ASSIGNMENT:
Please output every entry below exactly as written, leaving out any pictures.

-------

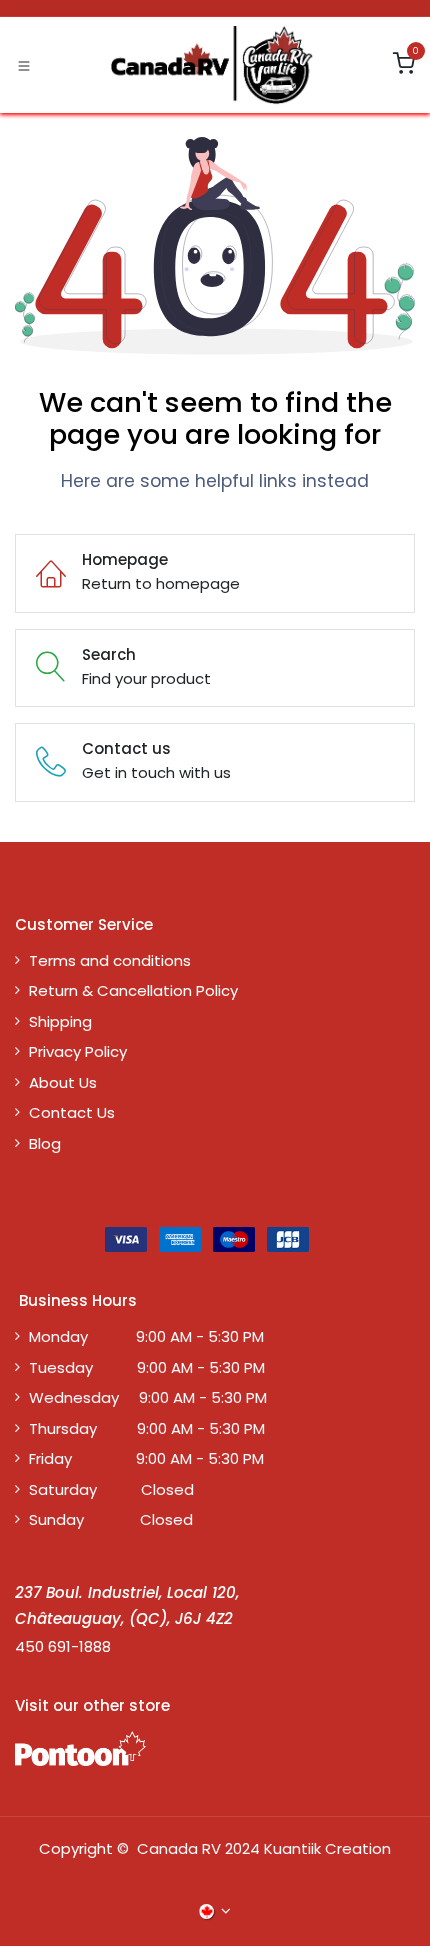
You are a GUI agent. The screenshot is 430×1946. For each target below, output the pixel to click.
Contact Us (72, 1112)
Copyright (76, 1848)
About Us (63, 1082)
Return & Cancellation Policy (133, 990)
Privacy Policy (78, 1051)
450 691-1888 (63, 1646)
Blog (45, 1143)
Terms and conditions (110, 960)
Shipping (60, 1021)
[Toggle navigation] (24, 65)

-------

TASK RESPONSE:
You are a GUI agent. The screenshot is 430×1946. For each target below, output the pixel to click.
Contact Us (72, 1112)
Copyright (76, 1848)
About Us (63, 1082)
Return & Cancellation Policy (133, 990)
Privacy Policy (78, 1051)
450 691-1888 (63, 1646)
Blog (45, 1143)
Terms and conditions (110, 960)
Shipping (60, 1021)
[Toggle navigation] (24, 65)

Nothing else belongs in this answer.